Question about breeding and egg color.

Jayon

In the Brooder
11 Years
Apr 2, 2008
60
0
39
Utah
I was wondering if you can tell what egg color you will get when crossing diffrent colored egg layers.

I have a White Leghorn / Marans mix and an Americana (Green) / Marans mix.

Is there some kind of formula or is it just chance.

Thanks,
Jonathan
 
I have no idea how the egg genetics work but how it was told to me was if a chicken is a white egg layer and has EE gene you get blue eggs an if there a brown egg layers an have the EE gene you get green eggs
 
I bred my green-egg laying EE to my EE roo; got 3 pullets, two of which lay an almost WHITE egg, the 3rd lays green. I think with EEs you just never know, as they do not breed true.
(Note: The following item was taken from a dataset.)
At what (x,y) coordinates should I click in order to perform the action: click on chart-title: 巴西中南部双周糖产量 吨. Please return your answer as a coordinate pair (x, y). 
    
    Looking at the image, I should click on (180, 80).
If you were to breed a green egg laying EE to a Marans (assuming the Marans was from decent stock and came from a line of dark layers), you'd get an "olive egger" - a bird that lays a dark green, olive/drab egg.
 
With egg color genes they aren't just there or not there. They are each seperate and combine to create all sorts of shades. It's hard to say what shade of egg you'd get mixing whites, browns, and blues because each one covers the egg in a different layer of shell color. That's how you can sometimes get pink eggs. A light brown mixed a certain way with the colored egg genes can give you pink instead of the blue or green. Crossing white with very dark brown will probably get you something a bit lighter than the maran egg. The maran with the EE could either just give you lighter brown eggs like the leghorn cross or tinted eggs so they are the dark olive color others mentioned. That's just the most likely and not guranteed though. Sometimes when you cross EE with EE you just get plain white or light brown eggs. It depends what genes they are carrying.